Every line below containing the word "verified" should be found and copied.

(Extracted data Opens)

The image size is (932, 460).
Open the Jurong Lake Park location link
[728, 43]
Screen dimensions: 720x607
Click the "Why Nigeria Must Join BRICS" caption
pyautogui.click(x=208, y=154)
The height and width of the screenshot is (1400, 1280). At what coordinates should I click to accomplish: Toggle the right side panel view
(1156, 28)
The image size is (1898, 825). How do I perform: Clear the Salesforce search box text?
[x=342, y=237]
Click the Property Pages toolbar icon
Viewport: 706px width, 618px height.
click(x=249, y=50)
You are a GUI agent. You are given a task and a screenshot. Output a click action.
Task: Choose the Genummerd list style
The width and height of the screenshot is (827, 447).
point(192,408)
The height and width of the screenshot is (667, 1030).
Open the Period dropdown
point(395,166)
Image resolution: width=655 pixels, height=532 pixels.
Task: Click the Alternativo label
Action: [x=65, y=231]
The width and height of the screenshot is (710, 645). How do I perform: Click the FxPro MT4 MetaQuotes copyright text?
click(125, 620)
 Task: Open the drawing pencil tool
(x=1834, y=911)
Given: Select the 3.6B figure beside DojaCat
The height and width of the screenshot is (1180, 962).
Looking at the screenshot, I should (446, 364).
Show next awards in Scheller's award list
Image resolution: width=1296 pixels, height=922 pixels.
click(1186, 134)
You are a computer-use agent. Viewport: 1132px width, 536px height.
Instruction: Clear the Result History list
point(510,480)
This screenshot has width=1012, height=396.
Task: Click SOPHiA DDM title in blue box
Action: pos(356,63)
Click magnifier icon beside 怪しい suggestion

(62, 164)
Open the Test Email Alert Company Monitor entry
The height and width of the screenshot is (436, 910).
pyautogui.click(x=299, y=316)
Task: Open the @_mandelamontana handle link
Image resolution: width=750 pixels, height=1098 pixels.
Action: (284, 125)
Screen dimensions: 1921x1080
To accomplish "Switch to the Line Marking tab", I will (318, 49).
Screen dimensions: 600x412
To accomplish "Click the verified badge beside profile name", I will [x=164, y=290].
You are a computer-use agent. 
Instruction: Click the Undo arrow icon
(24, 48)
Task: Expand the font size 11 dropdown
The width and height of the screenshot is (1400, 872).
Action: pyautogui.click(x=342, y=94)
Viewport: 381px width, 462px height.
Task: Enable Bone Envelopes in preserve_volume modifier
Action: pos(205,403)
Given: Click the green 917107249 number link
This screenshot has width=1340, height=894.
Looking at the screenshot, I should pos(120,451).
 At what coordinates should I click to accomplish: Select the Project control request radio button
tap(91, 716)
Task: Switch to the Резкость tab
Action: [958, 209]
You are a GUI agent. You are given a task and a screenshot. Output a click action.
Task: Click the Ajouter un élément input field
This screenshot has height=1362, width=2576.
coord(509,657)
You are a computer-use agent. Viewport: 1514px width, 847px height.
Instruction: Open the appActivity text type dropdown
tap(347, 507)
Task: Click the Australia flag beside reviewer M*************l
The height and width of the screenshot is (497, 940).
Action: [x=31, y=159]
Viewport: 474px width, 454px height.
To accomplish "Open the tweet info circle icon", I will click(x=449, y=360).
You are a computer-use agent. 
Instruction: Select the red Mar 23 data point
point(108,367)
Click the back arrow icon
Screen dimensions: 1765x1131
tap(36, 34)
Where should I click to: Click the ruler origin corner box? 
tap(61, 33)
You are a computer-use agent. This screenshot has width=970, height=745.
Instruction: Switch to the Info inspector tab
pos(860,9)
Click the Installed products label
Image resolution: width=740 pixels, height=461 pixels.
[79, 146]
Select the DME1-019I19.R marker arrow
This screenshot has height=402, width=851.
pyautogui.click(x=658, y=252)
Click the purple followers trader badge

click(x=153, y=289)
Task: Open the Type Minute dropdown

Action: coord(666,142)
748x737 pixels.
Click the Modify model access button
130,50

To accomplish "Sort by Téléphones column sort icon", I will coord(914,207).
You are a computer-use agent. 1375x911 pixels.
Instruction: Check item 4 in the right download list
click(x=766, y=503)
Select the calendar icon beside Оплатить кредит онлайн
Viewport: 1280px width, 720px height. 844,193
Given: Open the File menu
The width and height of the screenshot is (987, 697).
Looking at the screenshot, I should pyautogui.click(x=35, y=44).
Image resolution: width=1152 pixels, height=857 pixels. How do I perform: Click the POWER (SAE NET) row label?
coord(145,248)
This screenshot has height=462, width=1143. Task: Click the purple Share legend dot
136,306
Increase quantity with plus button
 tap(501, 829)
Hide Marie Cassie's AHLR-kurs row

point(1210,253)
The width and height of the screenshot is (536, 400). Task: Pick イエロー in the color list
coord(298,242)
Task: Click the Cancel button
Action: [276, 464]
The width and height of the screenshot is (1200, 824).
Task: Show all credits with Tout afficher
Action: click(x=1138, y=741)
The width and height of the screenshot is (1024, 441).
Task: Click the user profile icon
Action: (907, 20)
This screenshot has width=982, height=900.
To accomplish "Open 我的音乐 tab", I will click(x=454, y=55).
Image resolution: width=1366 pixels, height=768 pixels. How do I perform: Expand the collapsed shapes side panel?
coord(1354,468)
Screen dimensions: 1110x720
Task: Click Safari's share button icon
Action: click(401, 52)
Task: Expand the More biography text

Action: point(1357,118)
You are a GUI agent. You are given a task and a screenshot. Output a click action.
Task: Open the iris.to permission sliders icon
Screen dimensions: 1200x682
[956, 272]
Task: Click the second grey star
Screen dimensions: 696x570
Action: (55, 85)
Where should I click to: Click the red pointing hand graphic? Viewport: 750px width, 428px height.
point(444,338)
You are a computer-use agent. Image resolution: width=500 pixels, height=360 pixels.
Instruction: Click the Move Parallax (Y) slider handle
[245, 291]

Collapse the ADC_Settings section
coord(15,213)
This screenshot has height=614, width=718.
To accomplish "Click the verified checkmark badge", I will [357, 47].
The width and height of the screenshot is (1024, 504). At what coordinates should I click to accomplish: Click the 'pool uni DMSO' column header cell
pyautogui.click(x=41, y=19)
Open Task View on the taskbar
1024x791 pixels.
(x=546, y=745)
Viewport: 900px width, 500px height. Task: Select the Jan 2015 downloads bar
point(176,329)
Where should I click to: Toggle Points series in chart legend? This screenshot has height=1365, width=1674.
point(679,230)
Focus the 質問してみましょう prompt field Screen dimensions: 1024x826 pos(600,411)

(Extracted data Closes)

**Expected output**
To accomplish "Click the verified badge beside profile name", I will [x=164, y=290].
To accomplish "Click the verified checkmark badge", I will [357, 47].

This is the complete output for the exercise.